Success on the gruelling African adventure had eluded Lancia in its 10 previous attempts. The best result had been second and third in ’75 courtesy of Stratos aces Sandro Munari and Bjorn Waldegaard.
For 1988, Lancia was determined to finally chalk up that maiden success. Armed with the now-six-speed Integrale, a car that had won on its debut last time out in Portugal with Massimo Biasion, the team’s hopes rested on Biasion and his team-mate Vic Preston, a Kenyan-born driver with ‘local’ knowledge.

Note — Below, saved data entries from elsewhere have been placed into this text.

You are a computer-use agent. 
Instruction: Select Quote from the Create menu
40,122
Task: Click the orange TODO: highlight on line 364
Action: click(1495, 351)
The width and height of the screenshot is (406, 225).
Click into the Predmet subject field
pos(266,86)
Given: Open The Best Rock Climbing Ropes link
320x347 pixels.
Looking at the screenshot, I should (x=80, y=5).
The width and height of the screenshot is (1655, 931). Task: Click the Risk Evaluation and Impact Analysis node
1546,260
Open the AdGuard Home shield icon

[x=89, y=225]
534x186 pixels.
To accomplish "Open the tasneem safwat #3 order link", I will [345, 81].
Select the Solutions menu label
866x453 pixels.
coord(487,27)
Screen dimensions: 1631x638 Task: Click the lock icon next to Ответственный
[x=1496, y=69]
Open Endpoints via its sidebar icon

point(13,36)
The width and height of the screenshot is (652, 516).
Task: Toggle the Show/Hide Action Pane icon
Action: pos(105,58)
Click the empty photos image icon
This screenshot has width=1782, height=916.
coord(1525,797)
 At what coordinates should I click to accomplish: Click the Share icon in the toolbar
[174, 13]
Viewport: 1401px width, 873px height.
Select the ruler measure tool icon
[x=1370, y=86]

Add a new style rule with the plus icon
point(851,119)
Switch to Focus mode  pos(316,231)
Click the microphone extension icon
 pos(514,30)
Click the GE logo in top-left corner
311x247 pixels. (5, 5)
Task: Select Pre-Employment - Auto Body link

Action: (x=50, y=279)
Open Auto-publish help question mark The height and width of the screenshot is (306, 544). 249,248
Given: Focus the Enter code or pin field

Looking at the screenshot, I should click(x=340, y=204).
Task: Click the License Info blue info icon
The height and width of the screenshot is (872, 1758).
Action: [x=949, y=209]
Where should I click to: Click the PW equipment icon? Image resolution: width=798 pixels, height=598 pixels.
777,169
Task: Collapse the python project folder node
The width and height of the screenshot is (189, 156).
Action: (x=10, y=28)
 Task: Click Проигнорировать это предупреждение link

Fears of a sodden event following intense rainfall during the build-up to rally the were allayed on the first day when crews headed into 35C heat and dusty terrain. The Volkswagen Golf GTis of Erwin Weber and Lars-Erik Torph made the early running on the run to Mombassa, while both Lancias suffered gearbox trouble.
The status quo was soon restored for the team that hadn’t lost a WRC event it had contested for 10 months. Biasion’s Lancia moved ahead on the return up to Nairobi when the leading VW suffered a driveshaft failure, but the Italian was soon to feel the reliability heat when the turbo on the #6 Delta failed, losing him 35 minutes.
The only Italian machine left in the rally – Preston had retired with driveshaft failure – went on a charge. Making up huge chunks of time on his rivals, Biasion fended off a driveshaft issue of his own on the third leg and a collision with a zebra on the fourth to record a relative narrow (in Safari terms) 12-minute victory over the Nissan 200SX of Mike Kirkland.
The historic win, 26 years ago today (April 4), gave Biasion the drivers’ championship points lead for the first time that season and helped his march towards the first of two consecutive titles. It also went a long way to helping Lancia on its way to a sixth makes’ crown.